La voie la plus réaliste passe par des partenariats public-privé : ils combinent l’expertise, l’agilité et l’investissement du privé avec les exigences, normes et responsabilités du public.

Des exemples (Australie, Suède, Suisse) montrent que ce modèle peut livrer un cloud souverain viable pour le Québec, avec un accès rapide à l’expertise, un déploiement à grande échelle, le développement du savoir-faire local, et des économies à long terme.


La souveraineté numérique n’est plus un luxe pour les gouvernements : c’est une nécessité stratégique. Alors que la majorité des données que nous produisons se retrouvent hébergées dans des infrastructures américaines, la question n’est plus de savoir si le Québec doit reprendre le contrôle de ses actifs numériques, mais comment.

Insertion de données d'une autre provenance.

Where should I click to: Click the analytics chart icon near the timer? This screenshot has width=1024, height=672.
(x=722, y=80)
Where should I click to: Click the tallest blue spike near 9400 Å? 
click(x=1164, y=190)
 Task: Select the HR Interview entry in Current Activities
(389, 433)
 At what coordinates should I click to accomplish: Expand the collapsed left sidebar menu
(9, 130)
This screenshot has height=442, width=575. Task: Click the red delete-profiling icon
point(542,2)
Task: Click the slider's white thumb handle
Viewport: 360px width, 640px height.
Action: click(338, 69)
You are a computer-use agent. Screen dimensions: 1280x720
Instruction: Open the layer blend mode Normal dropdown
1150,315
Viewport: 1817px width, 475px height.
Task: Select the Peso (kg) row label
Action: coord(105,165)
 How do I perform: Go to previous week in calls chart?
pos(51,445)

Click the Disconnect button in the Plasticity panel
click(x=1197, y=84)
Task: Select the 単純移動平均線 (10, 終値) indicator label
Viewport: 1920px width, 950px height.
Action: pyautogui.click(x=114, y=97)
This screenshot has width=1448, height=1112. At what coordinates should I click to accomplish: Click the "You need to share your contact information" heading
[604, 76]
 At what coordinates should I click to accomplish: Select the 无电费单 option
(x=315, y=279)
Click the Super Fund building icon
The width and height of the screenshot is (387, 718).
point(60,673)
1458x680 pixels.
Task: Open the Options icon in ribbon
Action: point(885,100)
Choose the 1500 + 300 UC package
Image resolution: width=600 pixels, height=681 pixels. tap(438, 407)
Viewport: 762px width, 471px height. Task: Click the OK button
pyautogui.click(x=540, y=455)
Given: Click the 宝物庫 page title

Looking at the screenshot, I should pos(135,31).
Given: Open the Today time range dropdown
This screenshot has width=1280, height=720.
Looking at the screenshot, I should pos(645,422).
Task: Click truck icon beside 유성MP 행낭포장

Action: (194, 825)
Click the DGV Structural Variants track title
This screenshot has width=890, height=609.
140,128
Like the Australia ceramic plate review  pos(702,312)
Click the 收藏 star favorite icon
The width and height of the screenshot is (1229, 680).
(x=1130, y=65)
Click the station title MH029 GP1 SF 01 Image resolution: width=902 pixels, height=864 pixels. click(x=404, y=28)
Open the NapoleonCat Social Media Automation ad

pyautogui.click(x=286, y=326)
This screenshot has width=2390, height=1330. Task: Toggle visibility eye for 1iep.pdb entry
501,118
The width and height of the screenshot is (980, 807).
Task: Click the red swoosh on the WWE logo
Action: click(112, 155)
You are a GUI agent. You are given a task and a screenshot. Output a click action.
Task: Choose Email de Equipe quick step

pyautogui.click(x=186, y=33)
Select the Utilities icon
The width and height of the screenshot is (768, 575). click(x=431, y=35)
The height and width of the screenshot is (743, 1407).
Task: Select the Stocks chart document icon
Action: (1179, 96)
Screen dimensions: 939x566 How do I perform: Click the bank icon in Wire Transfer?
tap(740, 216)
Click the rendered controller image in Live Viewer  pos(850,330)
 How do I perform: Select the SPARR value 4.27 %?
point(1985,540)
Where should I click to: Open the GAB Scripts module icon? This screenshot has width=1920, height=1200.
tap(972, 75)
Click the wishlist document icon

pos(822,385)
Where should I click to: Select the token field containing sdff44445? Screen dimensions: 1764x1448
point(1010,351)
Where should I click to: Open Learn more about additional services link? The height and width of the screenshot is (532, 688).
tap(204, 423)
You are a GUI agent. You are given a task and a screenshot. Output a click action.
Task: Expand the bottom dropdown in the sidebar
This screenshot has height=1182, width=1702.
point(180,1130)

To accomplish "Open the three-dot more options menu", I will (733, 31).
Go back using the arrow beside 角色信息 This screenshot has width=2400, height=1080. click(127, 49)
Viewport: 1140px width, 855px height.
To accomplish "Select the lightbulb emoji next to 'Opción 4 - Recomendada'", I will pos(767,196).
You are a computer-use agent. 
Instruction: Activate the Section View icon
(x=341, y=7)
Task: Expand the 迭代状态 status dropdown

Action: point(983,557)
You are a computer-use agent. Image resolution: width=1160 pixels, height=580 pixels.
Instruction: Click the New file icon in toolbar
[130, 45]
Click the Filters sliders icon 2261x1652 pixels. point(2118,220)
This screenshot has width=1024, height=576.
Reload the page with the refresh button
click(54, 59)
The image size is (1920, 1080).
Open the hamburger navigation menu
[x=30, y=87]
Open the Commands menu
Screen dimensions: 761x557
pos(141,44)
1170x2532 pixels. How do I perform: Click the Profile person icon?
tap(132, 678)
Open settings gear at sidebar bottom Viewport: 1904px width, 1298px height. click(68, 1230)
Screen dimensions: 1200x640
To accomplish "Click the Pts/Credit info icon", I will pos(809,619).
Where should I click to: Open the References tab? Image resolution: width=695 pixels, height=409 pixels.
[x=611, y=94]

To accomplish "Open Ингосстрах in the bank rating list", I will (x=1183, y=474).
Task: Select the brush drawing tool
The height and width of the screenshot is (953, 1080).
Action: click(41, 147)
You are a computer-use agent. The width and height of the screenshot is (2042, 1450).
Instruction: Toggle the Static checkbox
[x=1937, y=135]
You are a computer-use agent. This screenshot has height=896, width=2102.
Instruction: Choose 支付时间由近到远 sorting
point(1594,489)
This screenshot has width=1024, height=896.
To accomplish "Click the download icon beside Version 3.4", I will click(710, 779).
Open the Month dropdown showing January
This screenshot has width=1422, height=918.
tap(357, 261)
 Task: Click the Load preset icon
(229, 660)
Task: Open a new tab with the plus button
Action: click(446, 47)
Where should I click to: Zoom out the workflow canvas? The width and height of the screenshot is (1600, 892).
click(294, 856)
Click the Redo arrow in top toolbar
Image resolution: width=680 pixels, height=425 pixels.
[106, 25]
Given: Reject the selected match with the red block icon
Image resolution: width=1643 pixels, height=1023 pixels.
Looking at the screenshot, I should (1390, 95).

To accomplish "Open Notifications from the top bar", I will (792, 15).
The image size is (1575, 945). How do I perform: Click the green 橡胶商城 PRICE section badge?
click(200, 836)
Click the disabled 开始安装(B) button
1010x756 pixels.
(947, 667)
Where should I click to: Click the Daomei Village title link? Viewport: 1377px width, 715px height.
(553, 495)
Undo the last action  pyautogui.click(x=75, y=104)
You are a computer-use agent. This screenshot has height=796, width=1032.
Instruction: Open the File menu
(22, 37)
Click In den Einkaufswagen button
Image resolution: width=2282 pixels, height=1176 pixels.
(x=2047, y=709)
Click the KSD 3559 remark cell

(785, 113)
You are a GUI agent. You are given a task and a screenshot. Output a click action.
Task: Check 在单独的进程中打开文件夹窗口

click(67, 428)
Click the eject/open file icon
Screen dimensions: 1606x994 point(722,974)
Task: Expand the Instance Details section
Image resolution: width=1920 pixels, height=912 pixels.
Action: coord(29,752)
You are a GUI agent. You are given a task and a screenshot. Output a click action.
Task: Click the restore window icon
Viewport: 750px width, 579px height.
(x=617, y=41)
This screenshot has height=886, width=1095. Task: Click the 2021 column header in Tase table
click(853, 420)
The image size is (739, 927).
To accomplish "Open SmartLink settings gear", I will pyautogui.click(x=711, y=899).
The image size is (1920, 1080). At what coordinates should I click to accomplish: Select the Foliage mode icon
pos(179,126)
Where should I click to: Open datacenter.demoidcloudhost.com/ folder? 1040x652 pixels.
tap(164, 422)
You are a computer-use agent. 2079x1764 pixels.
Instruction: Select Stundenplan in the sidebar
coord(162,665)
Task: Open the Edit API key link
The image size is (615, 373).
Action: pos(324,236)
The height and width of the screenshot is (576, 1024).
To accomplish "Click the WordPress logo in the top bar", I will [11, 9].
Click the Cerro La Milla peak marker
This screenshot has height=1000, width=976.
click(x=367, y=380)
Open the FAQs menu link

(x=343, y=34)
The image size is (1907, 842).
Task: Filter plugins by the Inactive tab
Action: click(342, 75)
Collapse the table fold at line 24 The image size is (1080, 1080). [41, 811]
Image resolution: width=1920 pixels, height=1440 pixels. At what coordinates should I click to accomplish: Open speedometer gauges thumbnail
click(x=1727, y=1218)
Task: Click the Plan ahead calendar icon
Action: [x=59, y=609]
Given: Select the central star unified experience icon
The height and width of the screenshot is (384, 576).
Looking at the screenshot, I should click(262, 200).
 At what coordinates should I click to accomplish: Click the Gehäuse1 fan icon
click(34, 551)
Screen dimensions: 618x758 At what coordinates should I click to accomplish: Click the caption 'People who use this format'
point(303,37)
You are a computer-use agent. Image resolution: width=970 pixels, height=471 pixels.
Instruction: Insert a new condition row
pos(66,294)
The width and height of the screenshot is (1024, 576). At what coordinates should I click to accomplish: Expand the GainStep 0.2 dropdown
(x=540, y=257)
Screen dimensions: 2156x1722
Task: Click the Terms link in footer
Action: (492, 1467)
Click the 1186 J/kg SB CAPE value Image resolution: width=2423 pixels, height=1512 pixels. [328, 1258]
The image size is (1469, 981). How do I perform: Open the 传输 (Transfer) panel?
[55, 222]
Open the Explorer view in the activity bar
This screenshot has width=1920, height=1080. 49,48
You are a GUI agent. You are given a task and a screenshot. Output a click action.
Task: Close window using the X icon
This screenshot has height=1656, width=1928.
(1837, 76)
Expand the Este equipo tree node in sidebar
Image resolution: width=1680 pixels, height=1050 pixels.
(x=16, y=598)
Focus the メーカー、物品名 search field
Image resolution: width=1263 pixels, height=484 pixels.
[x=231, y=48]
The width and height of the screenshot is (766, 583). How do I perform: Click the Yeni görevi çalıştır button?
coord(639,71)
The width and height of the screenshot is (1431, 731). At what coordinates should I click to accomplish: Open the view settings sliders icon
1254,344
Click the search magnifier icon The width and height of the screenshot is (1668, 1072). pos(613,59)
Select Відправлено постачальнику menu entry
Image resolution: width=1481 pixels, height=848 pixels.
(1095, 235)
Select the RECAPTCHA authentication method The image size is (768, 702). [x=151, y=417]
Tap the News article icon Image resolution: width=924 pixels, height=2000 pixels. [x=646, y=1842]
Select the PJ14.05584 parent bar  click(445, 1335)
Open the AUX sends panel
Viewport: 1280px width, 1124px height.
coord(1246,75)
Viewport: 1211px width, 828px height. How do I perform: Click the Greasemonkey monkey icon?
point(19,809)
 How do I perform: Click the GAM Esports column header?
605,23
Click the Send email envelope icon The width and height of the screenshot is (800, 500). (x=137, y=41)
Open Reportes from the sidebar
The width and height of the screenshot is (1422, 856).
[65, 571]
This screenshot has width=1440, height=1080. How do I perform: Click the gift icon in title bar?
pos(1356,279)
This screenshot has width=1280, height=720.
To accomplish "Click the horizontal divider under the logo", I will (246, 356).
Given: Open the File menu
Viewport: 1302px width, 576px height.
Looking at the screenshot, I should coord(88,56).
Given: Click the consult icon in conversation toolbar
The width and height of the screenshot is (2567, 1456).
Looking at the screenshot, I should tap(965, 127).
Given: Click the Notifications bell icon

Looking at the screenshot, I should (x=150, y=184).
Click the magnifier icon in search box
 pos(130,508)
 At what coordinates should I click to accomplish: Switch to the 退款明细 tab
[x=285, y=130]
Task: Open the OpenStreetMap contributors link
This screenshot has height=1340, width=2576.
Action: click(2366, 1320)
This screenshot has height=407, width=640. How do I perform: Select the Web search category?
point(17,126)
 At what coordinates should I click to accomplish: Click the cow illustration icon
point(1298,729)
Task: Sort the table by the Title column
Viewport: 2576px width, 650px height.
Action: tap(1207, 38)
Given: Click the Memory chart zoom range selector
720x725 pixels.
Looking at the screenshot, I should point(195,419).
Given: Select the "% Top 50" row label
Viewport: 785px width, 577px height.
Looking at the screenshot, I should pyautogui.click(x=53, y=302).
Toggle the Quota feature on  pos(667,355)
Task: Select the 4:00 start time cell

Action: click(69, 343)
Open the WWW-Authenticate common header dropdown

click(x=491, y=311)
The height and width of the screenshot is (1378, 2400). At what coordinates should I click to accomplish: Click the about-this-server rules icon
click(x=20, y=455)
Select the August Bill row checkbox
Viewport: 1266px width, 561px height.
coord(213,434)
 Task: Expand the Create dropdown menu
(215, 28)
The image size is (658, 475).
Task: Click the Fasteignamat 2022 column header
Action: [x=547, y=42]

Le patrimoine numérique du Québec croît et se bonifie constamment. Des dossier santé aux états financiers de nos grandes organisations; des actes notariés à l’intelligence d’affaire de nos PME; les données sensibles sont omniprésentes et elles sont le reflet de notre société. Notre économie, notre qualité de vie, et même notre culture sont ainsi fortement influencées par le contrôle que nous avons sur toutes ces informations qui transigent sans cesse.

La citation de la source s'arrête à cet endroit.